Tuesday, July 31, 2012

Ummm … is this one of the outer rings of Hell?


Have you ever been driving along, distracted by conversation or thoughts about something coming up or events just past when … suddenly you realize that the surroundings don’t look familiar?  Or particularly friendly?

Driving through time and events to Lafawnda’s wedding on Saturday has been relatively glitch free.  Most of that can be laid at the feet of Lafawnda and her friends with the able guidance and assistance of the Lady F.  They have been ahead of the curve at every step of the journey and things are proceeding quite nicely.

With the possible exception of the Old Fossil himself.  It all began in late January when the Lady F and I joined a new and quite vigorous exercise program.  Hoo boy!  It took me about two weeks to really screw up the arthritis in my lumbar region and send pain shooting down my left leg.

I quit the program and started my own rehab.  I got a Bowflex machine – marvelous exercise machine and I love it! – and did a lot of walking.  Believe it or not, with careful work, it took me 4 months to get rid of the pain in my leg.  But …

When I was doing a yoga move  - and I lay the blame squarely on Ramana simply because I know him and he is from India, more solid reasons than people generally use when laying blame – I experienced an intense pain, a cramp, in my lower abdomen.  Sheesh.  More rehab.

So, I’ve been working around that for two months.  Recently it has gotten worse rather than better and it had all the symptoms of a hernia!  Finally, last Friday, I went to the doctor and it was confirmed that I had a hernia.  Well, it didn’t have ALL the manifestations of a hernia, but it had all the symptoms right down the line.  So, I was sent to a specialist.  My strategy was to find out how we could patch me together to get through the wedding and all the visiting family, then do the dreaded surgery afterward if that was needed!

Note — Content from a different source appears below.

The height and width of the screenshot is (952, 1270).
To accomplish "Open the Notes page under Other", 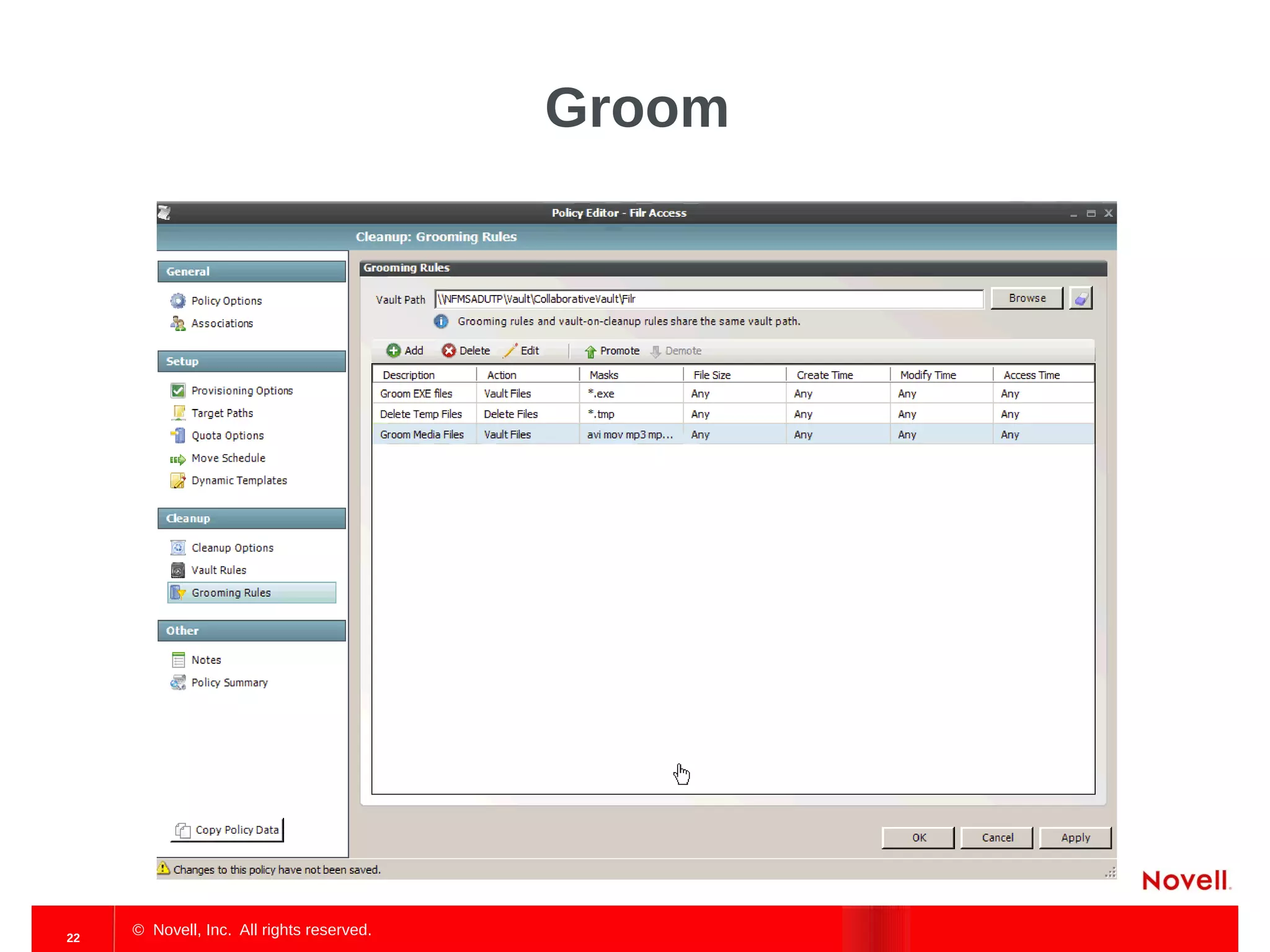I will 206,660.
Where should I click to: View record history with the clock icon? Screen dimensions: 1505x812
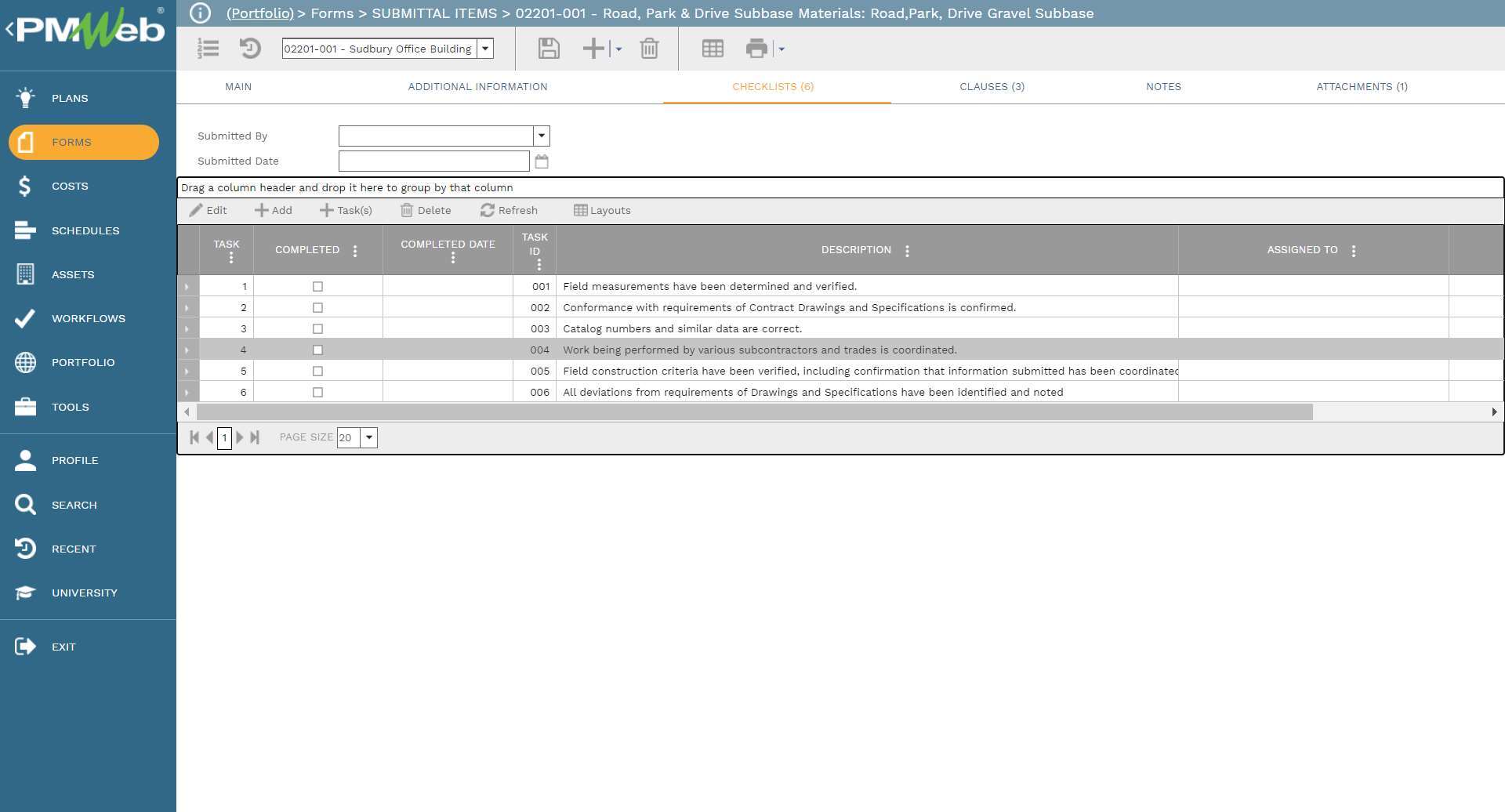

So, I go to the specialist yesterday.  Turns out that I have something called Epididymitis, which mimics a hernia beautifully but is nowhere near as serious.  At least in my case it is not.  So, the show is back on!

Then, the insurance company decided that our insurance was inactive.  Inactive?  Even the insurance people said we were paid through the end of September!  So, at a time when we are pretty tapped fiscally, we get to write a check to the specialist.

OK, this gets better.  They discovered that the problem is that we have the wrong policy number on our cards.  Even though it is the same policy number they use on our bills!  And they had neglected to ever send us new cards!  Oy.  The dingbats are still trying to get their act together.

But, Carol and I stepped back and realized we weren’t in an outer ring of Hell like we thought, we were in one of it’s suburbs, Heck.  Instead of some devil damning us to Hell, some wannabe darned us to Heck!

We carry on happily because these devils have no potency.


  1. Ouch! I cannot say I feel your pain, but I can certainly imagine it and offer sympathy. There is nothing like the preparation for a wedding to bring out the weak spots in the plumbing.... of the bodies or household. Now for the bad news, things happen in threes - so my father always moaned - and you have had three worries, so that is it out of the way and the rest will all be plain sailing. Relax, enjoy and leave the lifting to the young folk.

  2. Impotentt devils eh? Sounds like an episode of Supernatural. And Epididymitis?????? Geeze - sounds like a Roman rapper.

    1. LOL This isn't a Basil episode. Just street level insanity. Or inanity.

      Speaking of Roman rappers, not only would that be a great name, but I'd recommend that he not perform at the Coliseum until they figure out how to save it. Did you see where it may have cracked underneath and one side is sinking below the other?

    2. Nope but it doesn't surprise me - what with all of the things modern civilization brings to the table - cars, polution, etc -

    3. Shackman, you have got that wrong. If you had said Ramana rapper, it would have satisfied TOF with the rap squarely on Ramana's shoulders. The poor sod already has a rap sheet a yard long. or did you miss that bit?

      TOF, neither insanity nor inanity. Just inability to behave your age!

    4. shackman, it is true that they think a lot of the low level Coliseum deterioration is the traffic running continually right next to it.

      And, Ramana, you are of course correct. But, ignorant as I am, you know darn well that I'm just going to jump right back from the frying pan into the fire. Don't hold your breath waiting for me to learn.

  3. Whilst I sympathize (as best my cruel and healthy self can) the father of a bride is in a weak position. Not least because he has to give her away. I am sure the ever vigilant Lady F will have a walking stick ready in the wings should you need a third leg.


    1. Why, Ursula, I can remember that stretch when everything physical on you was falling apart. You are a walking ad campaign for recuperation!

      As Arnold famously said - and it would have been better he had just kept saying silly things like this rather than being Governor - I'll be back!